# Comment relier un micro externe sur un mac?



## LoKanSardari (17 Mars 2010)

Bonjour à tous,

Je vous fait part de mon problème à cette heure tardive, n'ayant trouvé de réponse nulle part ailleurs, et ce, depuis un bon moment.

Je dispose d'un iMac, qui a donc sa superbe entrée ligne derrière, et je souhaiterais y relier un micro (un LEM pour être précis) via un câble XLR>mini Jack. Le problème est que ça ne fonctionne pas. Le mac ne détecte pas le micro.

De là, un dilemme:

1- Sur mon ancien MacBook Pro 15" (la génération actuelle en fait) qui avait la même entrée ligne, ça avait fonctionné, puis plus rien, sans crier gare.
2- "Entrée ligne" étant différent "d'entrée micro", je me doute qu'il y a une différence, voire une nuance, mais ne la connait pas.

En gros et pour faire simple, est ce que mon câble merde, ce qui fait qu'il n'est pas/plus reconnu par mon mac, ou est-ce que ce n'est tout simplement pas censé fonctionner?

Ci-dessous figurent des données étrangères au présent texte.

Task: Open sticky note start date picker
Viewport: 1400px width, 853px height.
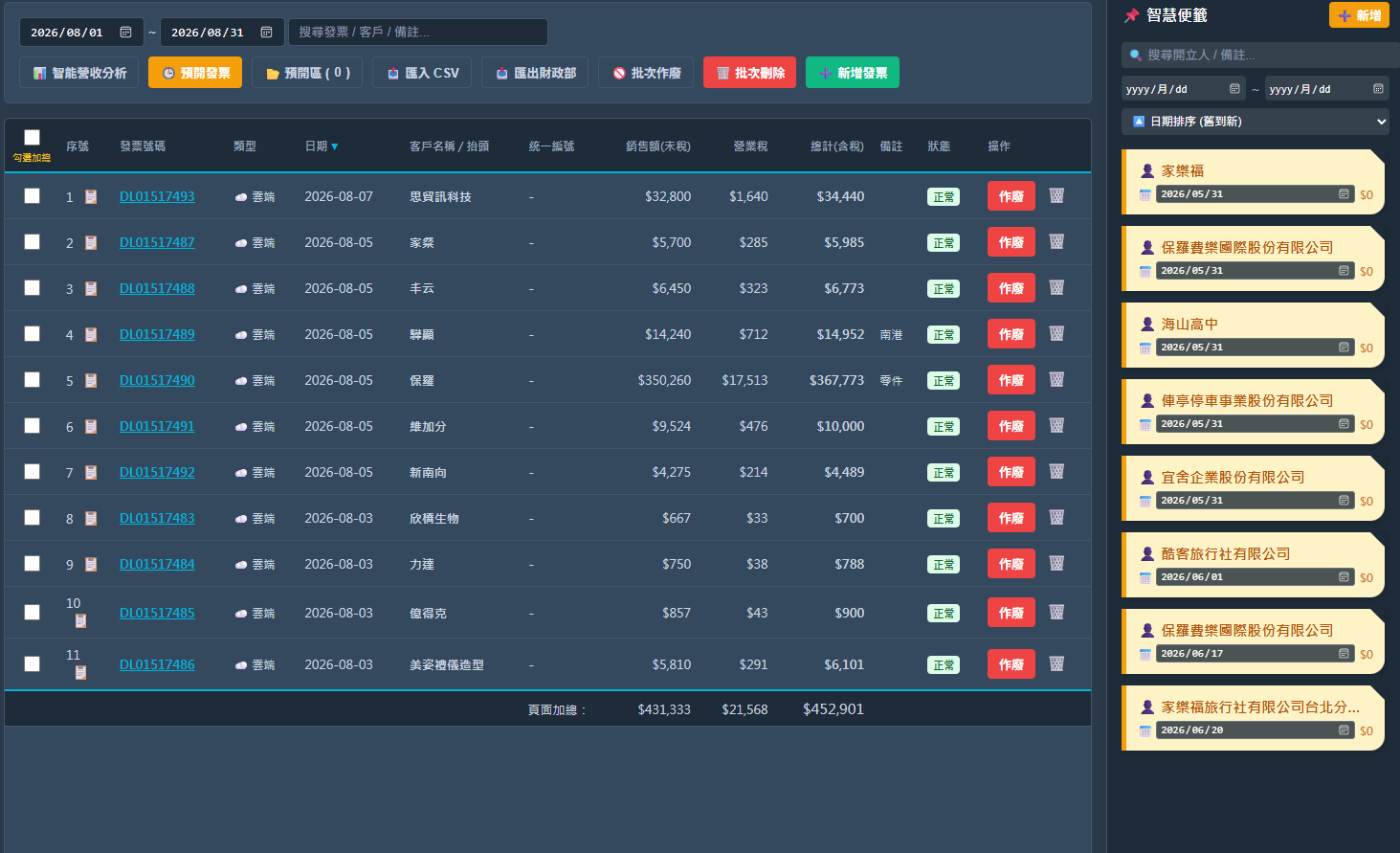Action: click(x=1234, y=89)
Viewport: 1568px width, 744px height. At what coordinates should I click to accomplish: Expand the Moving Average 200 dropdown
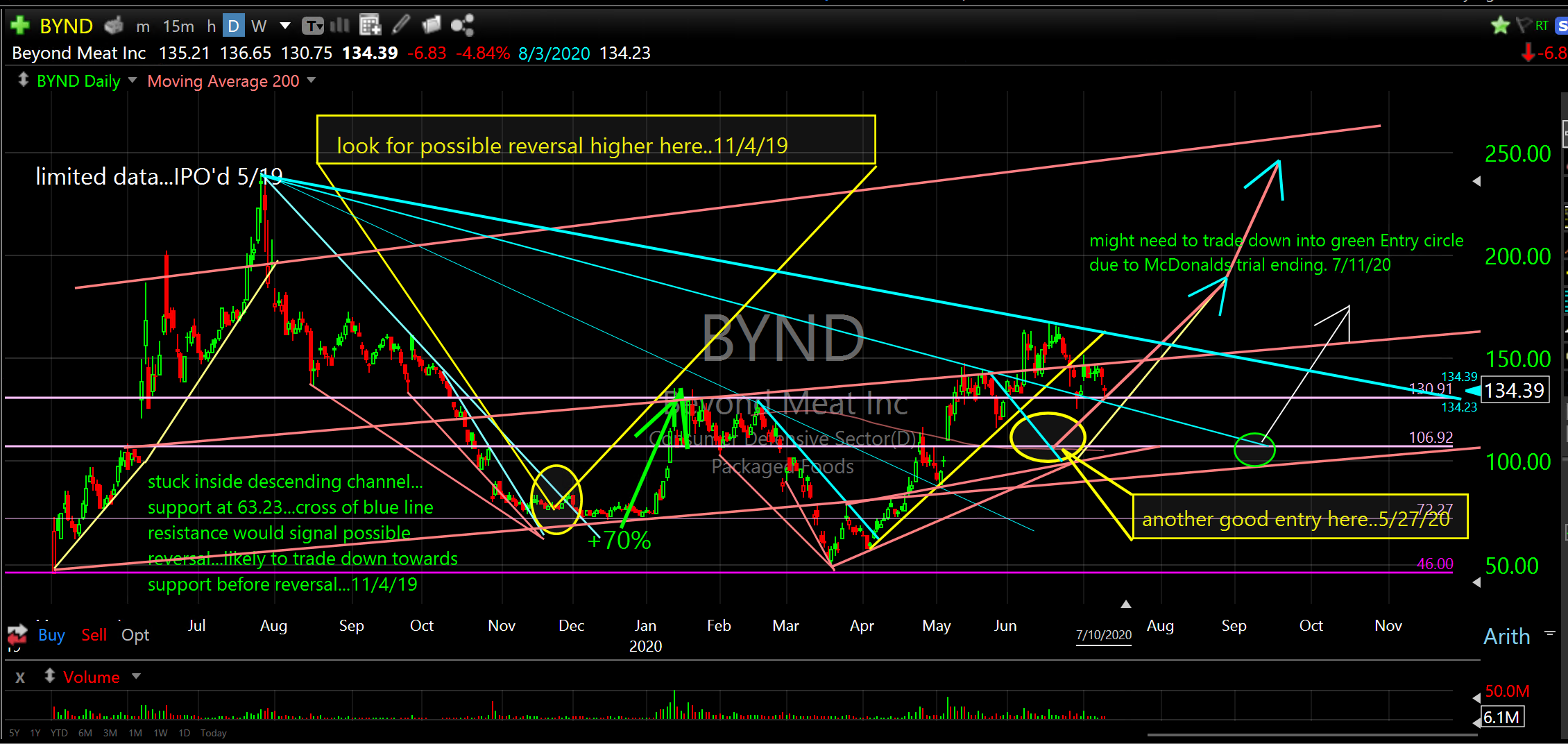coord(312,81)
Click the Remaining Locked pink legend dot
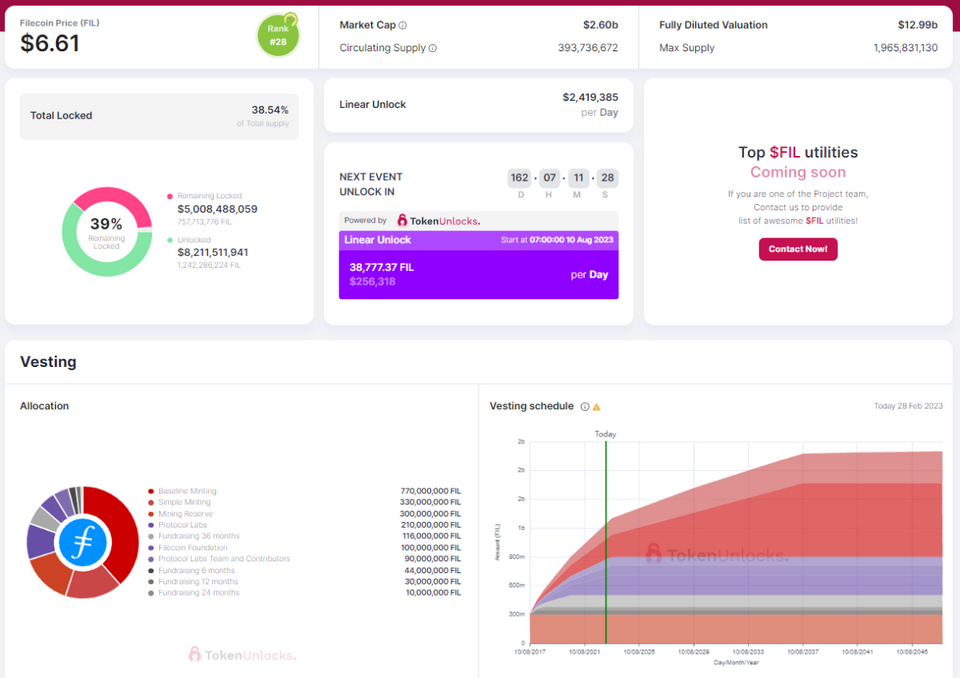The height and width of the screenshot is (678, 960). click(170, 197)
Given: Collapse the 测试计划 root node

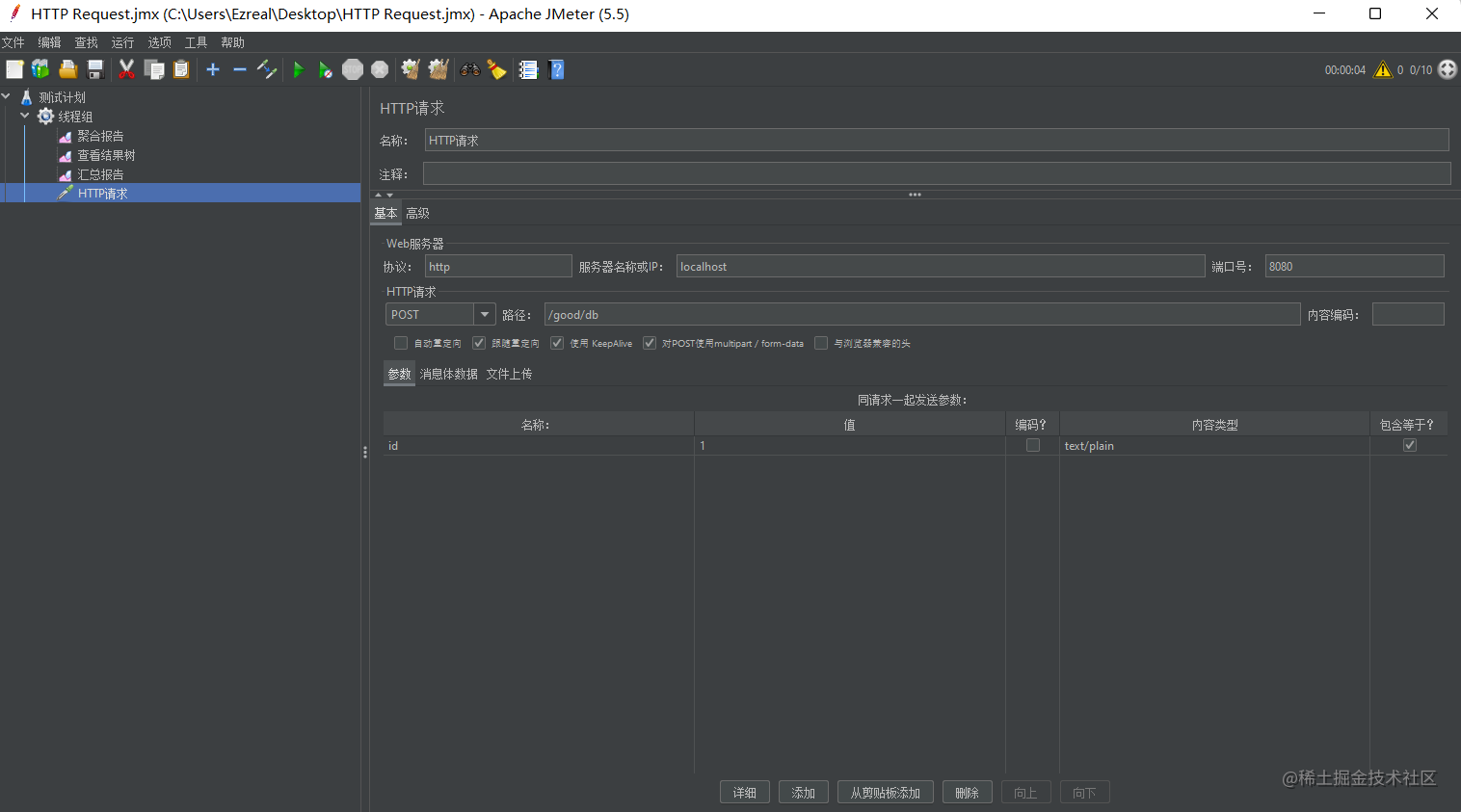Looking at the screenshot, I should (7, 96).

Par avance, merci à tous pour votre lecture et vos futures pistes.


----------



## Pascal 77 (17 Mars 2010)

LoKanSardari a dit:


> "Entrée ligne" étant différent "d'entrée micro", je me doute qu'il y a une différence, voire une nuance, mais ne la connait pas.



C'est simple, une entrée "micro", c'est une entrée avec une sensibilité de l'ordre de 3,5 à 5 mV (milli-volts), une entrée ligne, c'est 100mV, donc, si ton micro n'a pas un pré-ampli intégré, ça ne peut pas fonctionner !

Je sais que certains portables Apple étaient capables d'adapter leur sensibilité en fonction du signal reçu, mais ce genre de dispositif tombe facilement en panne, semble-t-il.

La solution passe par un dispositif de ce genre, qui dispose de deux circuits d'entrée différents sur sa prise d'entrée, commutables par un bouton !


----------



## LoKanSardari (17 Mars 2010)

J'avais en effet déjà vu le iMic, et je voulais savoir s'il n'y avait pas moyen d'économiser cette somme.

Donc de fait, une entrée ligne, ça sert à quoi?

Merci d'avance.


----------



## Pascal 77 (17 Mars 2010)

À brancher une sortie de préampli, comme le signal de sortie d'une platine CD, d'une platine cassette ou d'un tuner FM, par exemple !


----------



## LoKanSardari (17 Mars 2010)

Ok. Merci beaucoup pour ton aide!


----------